Data records START

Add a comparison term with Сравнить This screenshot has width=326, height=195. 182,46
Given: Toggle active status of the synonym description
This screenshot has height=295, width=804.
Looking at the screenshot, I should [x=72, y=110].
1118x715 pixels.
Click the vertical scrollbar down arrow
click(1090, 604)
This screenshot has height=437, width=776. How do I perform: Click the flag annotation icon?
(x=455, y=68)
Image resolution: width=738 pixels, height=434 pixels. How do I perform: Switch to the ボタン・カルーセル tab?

Data records END

* **Work required**: Set apart and copy each line of the records that holds the word "pixels".

* **Solved problem**:
1118x715 pixels.
Image resolution: width=738 pixels, height=434 pixels. How do I perform: Switch to the ボタン・カルーセル tab?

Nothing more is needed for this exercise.